→ **Exercise requirements**: Line by line, output everything from the one that contains "Viewport: 700px width, 455px height." through the end of the material below, exactly as written and with no pictures.

___

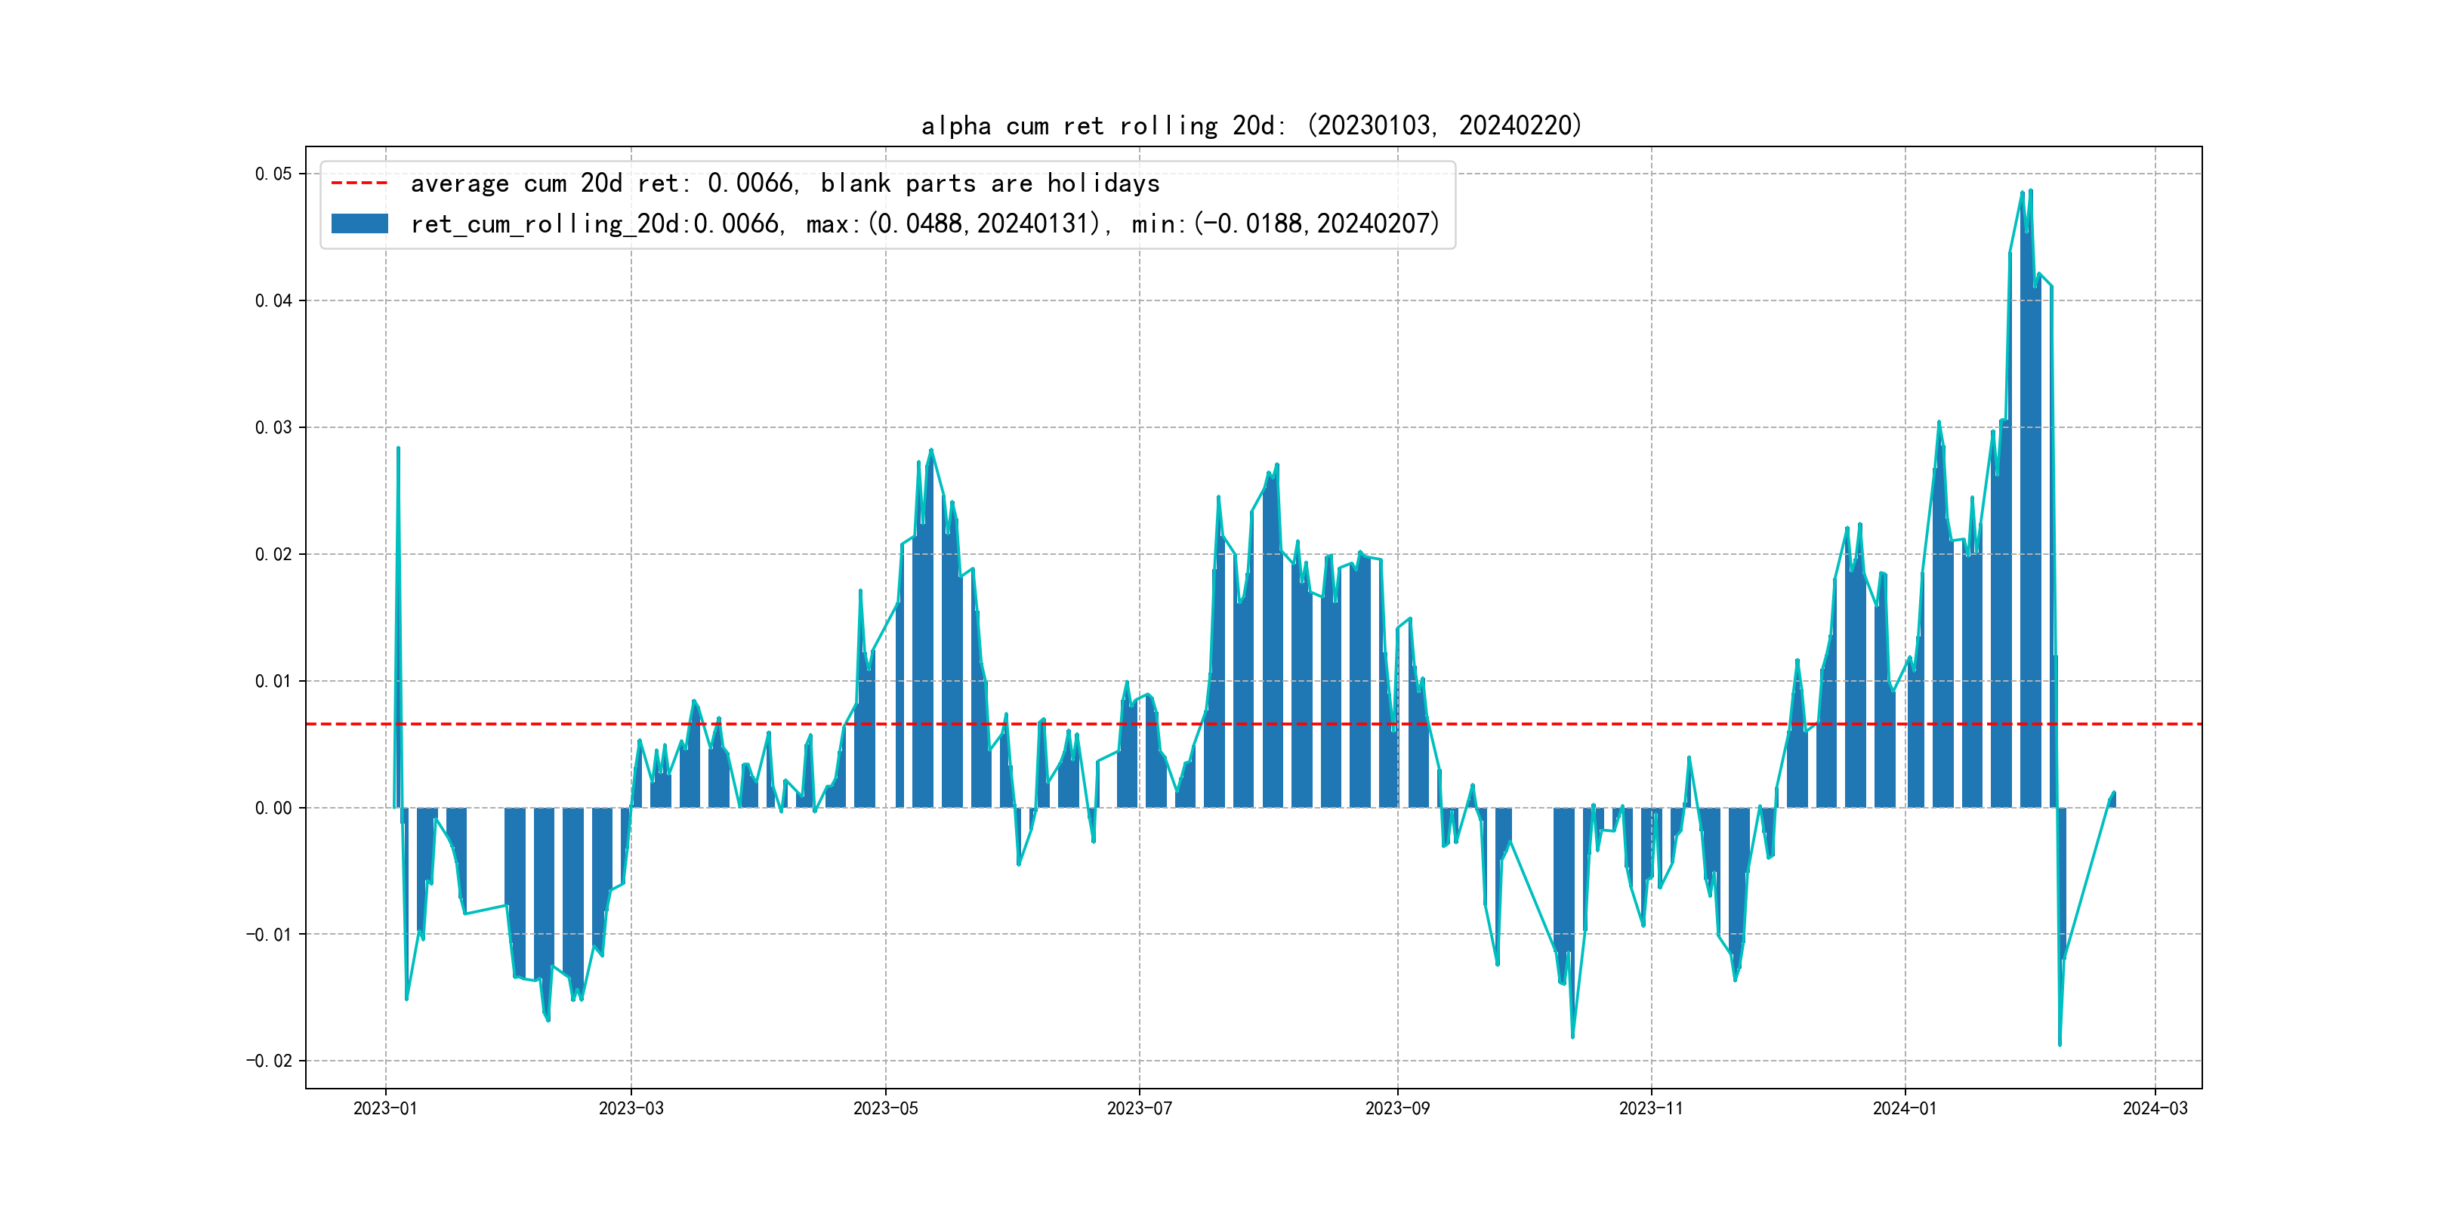Click the 0.05 y-axis tick label
This screenshot has height=1223, width=2447.
click(x=274, y=174)
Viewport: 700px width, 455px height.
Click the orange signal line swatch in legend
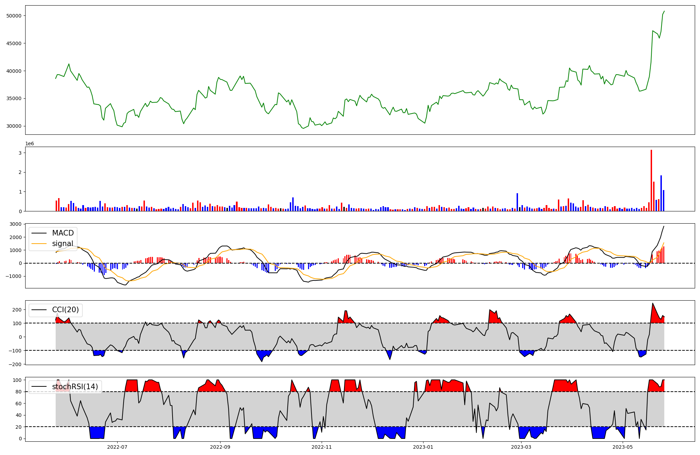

___

→ **Output of the task**:
Viewport: 700px width, 455px height.
Click the orange signal line swatch in legend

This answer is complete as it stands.